About this exercise
What should come back is the data below, word for word, minus any picture.
Segment Open
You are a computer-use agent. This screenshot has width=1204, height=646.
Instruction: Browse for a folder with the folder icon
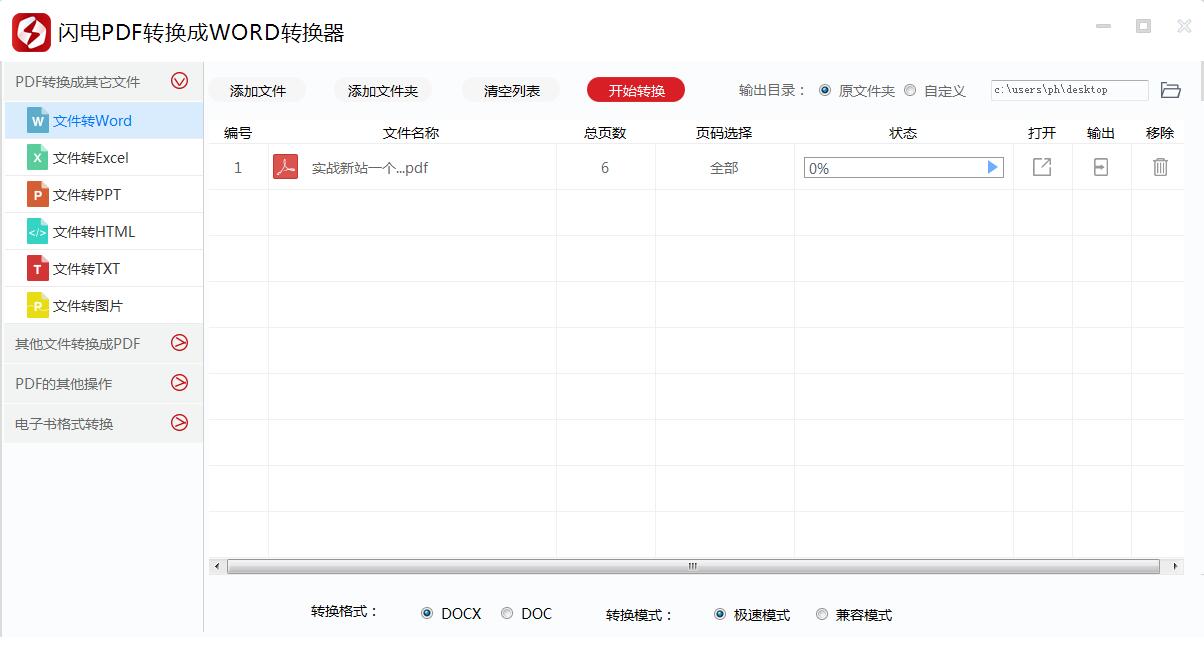pos(1172,89)
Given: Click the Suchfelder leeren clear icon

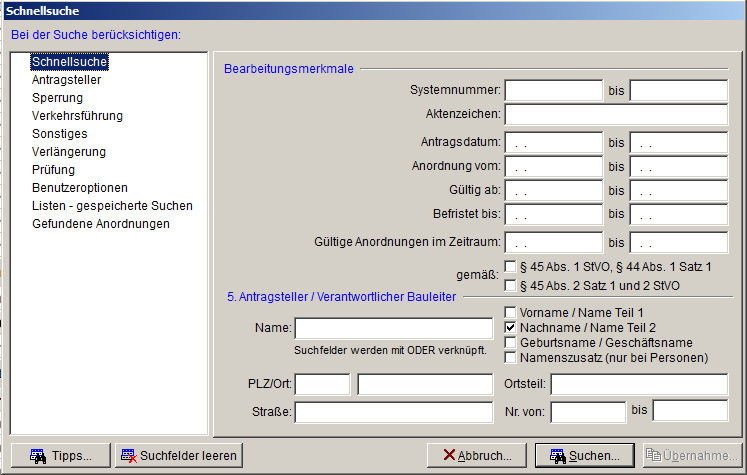Looking at the screenshot, I should click(x=129, y=456).
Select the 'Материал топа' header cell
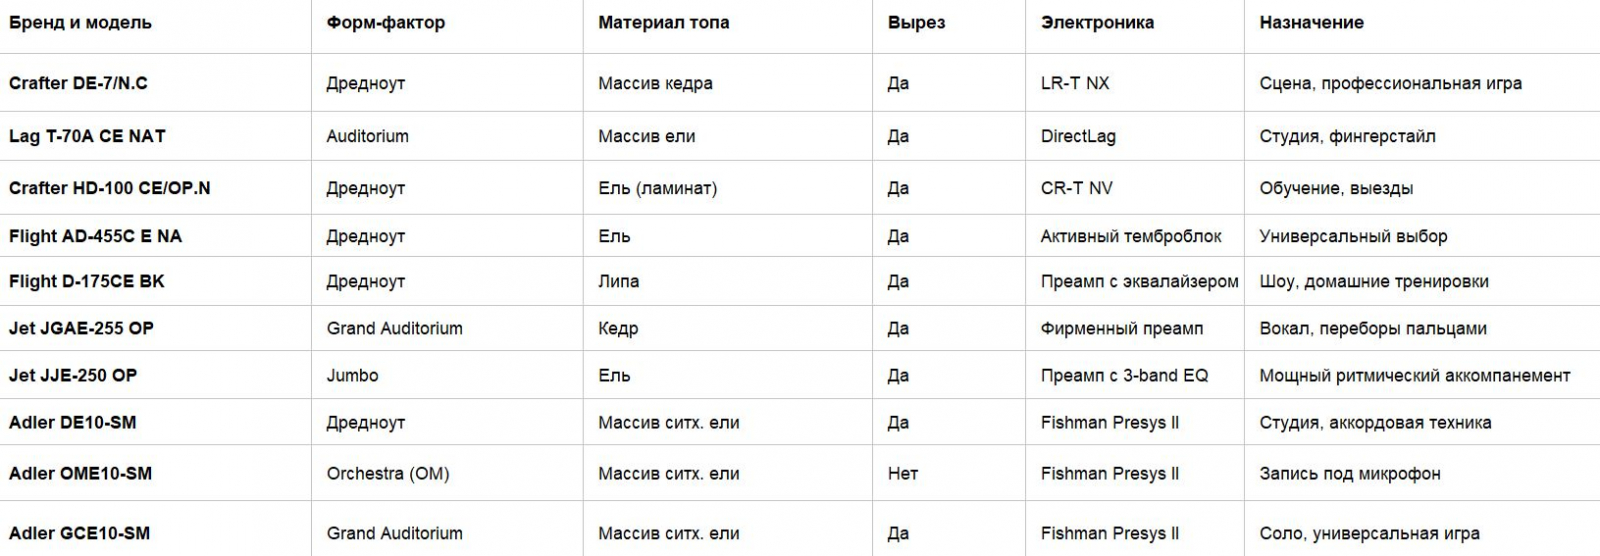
Segment Closed
Expected answer
You are a computer-use agent. This screenshot has width=1204, height=646.
Instruction: Browse for a folder with the folder icon
pos(1172,89)
Given: Click the Suchfelder leeren clear icon

Looking at the screenshot, I should click(x=129, y=456).
Select the 'Материал топа' header cell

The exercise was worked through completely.